Bonjour tout le monde!

Ca fait un bail. Depuis la fin de l’année passé, on m’a souvent demandée où j’étais, ce que je faisais et pourquoi je n’écrivais rien de nouveau. Je suis désolée de m’être autant déconnectée, mais parfois, on a juste besoin d’appuyer sur le bouton “off” pour quelques temps, vous voyez ce que je veux dire?

…. tant qu’on finit par le remettre sur “on”, quand même.

Je veux être honnête avec vous. Je sais que mes derniers articles parlent d’un nouveau départ et d’accepter les événements à venir avec espoir et résilience, mais je n’ai pas vraiment incarné tout cela, dernièrement. Le syndrome de l’imposteur, vous connaissez? Je prêchais des choses que j’avais énormément de peine à appliquer à moi-même. Peut-être que c’est un début d’explication pour comprendre pourquoi j’ai disparu, un temps.

Cette année a été une sacrée chevauchée pour moi et je ne sais pas trop par où commencer pour rattraper les mois perdus. Je ne veux pas faire semblant, je me suis promise de montrer la vraie moi à mes lecteurs, et cela inclut mes faiblesses et mes moments sombres, aussi. Je ne veux pas trop rentrer dans les détails, parce qu’il est douloureux de replonger dans ces souvenirs difficiles. Je sais pourtant que je dois faire face à moi-même, cependant, et je suppose que c’est un peu ce que j’évitais en n’écrivant pas et ne publiant rien ici pendant tout ce temps.

Maintenant que je commence à aller mieux, je réalise à quel point je suis tombée bas. Certains jours, j’ai l’impression d’avoir fait un aller-retour en enfer, dans mon propre petit enfer personnalisé.  Je ne souhaiterais pas à mes pires ennemis de se retrouver là où mon esprit m’a amenée, où la douleur m’a guidée.  Parfois, la vie te colle une énorme claque dans ta face pas du tout prête, et je crois que j’avais besoin de me souvenir de cela.

Consigne A:
Indiquez si chacune des affirmations suivantes concorde avec le texte fourni, en répondant par oui ou par non et en citant textuellement les mots décisifs : (i) le texte affirme que les choses prêchées étaient faciles à appliquer à soi-même ; (ii) le texte affirme qu’un mieux commence à se faire sentir ; (iii) le texte annonce l’intention d’entrer dans tous les détails de l’année écoulée.
Consigne B:
Recopiez le passage du texte fourni compris entre « Ca fait un bail. » et « je veux dire? », bornes incluses, en substituant « interrupteur » à « bouton ».

Extraits de données:
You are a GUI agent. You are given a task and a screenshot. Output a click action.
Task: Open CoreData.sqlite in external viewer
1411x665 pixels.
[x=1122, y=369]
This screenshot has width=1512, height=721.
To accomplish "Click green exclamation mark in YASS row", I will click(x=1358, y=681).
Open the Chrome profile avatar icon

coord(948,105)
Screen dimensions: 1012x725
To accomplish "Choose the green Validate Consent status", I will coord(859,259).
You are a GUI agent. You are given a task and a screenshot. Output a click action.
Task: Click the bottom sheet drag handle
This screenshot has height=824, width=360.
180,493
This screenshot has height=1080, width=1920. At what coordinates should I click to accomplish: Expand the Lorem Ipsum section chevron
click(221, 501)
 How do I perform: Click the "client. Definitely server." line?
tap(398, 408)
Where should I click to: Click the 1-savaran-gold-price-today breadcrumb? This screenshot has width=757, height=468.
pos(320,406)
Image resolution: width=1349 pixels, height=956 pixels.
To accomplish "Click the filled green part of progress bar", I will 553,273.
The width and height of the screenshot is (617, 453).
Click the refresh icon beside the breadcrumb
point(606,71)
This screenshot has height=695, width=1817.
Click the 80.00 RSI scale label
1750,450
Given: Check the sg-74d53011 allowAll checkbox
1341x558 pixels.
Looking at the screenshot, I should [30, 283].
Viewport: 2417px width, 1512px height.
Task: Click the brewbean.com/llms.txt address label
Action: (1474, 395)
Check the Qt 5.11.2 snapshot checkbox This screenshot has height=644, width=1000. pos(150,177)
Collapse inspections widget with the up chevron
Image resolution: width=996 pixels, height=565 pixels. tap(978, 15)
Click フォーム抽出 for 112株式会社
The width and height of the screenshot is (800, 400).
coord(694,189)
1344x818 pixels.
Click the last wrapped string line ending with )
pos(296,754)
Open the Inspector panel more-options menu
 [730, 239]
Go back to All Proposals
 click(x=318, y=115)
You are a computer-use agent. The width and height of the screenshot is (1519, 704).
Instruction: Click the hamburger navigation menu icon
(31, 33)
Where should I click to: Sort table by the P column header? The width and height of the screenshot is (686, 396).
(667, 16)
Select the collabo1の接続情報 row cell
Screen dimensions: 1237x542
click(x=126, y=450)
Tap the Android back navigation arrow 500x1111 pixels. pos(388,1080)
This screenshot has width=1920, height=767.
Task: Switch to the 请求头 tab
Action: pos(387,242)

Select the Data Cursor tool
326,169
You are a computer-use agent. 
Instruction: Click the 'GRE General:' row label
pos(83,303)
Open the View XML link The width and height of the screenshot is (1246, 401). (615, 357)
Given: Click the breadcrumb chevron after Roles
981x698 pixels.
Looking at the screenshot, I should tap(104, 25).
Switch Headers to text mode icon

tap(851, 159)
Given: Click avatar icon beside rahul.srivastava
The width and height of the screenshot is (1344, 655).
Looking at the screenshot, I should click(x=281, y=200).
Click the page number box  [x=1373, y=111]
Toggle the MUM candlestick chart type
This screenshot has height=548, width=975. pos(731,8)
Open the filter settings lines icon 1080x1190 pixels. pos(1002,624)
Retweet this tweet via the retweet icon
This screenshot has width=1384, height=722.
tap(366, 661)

Réponse finale A:
(i) Non : « Je prêchais des choses que j’avais énormément de peine à appliquer à moi-même. »
(ii) Oui : « Maintenant que je commence à aller mieux »
(iii) Non : « Je ne veux pas trop rentrer dans les détails »

Réponse finale B:
Ca fait un bail. Depuis la fin de l’année passé, on m’a souvent demandée où j’étais, ce que je faisais et pourquoi je n’écrivais rien de nouveau. Je suis désolée de m’être autant déconnectée, mais parfois, on a juste besoin d’appuyer sur le interrupteur “off” pour quelques temps, vous voyez ce que je veux dire?